EXERCISE AIM
Output the following lines word for word, leaving out the pictures.

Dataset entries
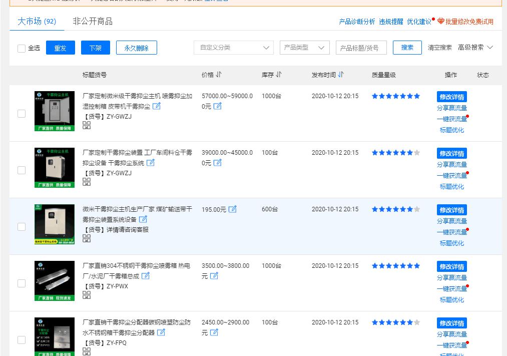Viewport: 507px width, 356px height.
Task: Expand the 产品类型 dropdown
Action: pos(304,47)
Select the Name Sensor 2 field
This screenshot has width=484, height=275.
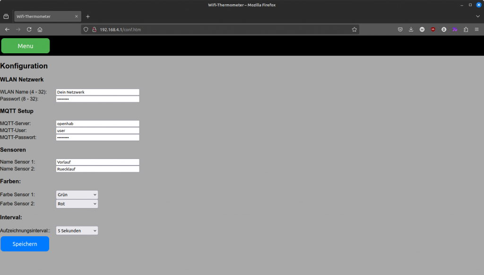pyautogui.click(x=97, y=169)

ANSWER
Viewport: 507px width, 356px height.
Task: Expand the 产品类型 dropdown
Action: pos(304,47)
Select the Name Sensor 2 field
This screenshot has width=484, height=275.
pyautogui.click(x=97, y=169)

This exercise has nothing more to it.